The Featured Art is “Blossoming” by Greta Delapp

The summer after ninth grade, I had my first kiss. All school year, I’d been on a mission to no longer be “prude”—the kissing equivalent of a virgin. It seemed other girls were always talking about their conquests. Who they had kissed, and where, and whether the boys felt them up over or under the bra. I longed to be part of these conversations, to offer my own tale of triumph, to sagely weigh in on others’ dilemmas. Instead, I stood to the side, quiet, fiddling with my razr flip phone. That summer was the Summer of Death: Michael Jackson, Walter Cronkite, Farrah Fawcett, Billy Mays. Others, whose names I didn’t recognize. I was fourteen years old, and death was no deterrent to my desire.

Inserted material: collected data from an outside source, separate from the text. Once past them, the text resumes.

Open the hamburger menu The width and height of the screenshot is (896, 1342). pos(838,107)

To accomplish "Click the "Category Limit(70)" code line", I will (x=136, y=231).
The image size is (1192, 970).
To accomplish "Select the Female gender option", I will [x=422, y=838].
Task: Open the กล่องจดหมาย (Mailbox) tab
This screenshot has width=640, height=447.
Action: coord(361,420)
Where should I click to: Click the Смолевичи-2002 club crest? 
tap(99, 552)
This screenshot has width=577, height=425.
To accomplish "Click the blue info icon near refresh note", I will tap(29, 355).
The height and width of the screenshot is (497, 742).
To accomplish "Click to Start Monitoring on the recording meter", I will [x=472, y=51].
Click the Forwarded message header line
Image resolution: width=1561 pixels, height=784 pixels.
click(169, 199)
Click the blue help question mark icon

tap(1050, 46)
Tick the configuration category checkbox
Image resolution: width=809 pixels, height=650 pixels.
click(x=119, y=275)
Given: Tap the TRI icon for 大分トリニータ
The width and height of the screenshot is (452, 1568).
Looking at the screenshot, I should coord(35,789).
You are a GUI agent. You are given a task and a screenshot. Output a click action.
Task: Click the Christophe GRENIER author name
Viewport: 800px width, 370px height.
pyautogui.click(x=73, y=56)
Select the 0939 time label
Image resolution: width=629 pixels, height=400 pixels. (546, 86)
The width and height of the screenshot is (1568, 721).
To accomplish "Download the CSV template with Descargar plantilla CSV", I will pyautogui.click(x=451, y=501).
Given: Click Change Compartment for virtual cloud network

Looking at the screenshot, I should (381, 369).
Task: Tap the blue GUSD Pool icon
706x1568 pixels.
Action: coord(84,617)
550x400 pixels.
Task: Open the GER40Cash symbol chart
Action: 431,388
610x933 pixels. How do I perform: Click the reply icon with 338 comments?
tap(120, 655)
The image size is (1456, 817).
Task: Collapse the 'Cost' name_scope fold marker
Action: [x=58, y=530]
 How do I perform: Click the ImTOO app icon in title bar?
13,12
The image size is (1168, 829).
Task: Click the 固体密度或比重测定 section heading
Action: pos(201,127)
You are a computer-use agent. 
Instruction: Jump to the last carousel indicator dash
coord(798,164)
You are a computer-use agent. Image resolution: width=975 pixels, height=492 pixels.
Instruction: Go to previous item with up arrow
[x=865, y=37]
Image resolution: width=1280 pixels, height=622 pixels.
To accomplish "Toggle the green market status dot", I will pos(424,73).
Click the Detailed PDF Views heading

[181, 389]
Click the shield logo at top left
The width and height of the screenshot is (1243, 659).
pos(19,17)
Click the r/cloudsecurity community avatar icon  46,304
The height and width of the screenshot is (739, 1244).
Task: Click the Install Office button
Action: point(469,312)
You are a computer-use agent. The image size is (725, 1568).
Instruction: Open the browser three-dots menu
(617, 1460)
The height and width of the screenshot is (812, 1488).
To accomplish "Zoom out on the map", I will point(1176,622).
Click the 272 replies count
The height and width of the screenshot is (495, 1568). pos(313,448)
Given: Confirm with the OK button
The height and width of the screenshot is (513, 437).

I wondered if my lack of suitors had something to do with my appearance. Through middle school, I had sported frizzy curls cropped into an unfortunate bob. Every day, I wore a Life is Good T-shirt or a hoodie or both. Adidas track pants. I had what my well-intentioned cousin once called “only a little bit of a mustache.” When high school started, I made an effort. I traded my swishy pants for jeans, my shapeless T-shirts for fitted tops from Old Navy. I got my ears pierced. I kept the bob, though I began styling it with John Frieda mousse that came in a tall silver can. It was my cousin who showed me how to apply the mousse. He was my age, also curly-haired, had been kissing girls for years.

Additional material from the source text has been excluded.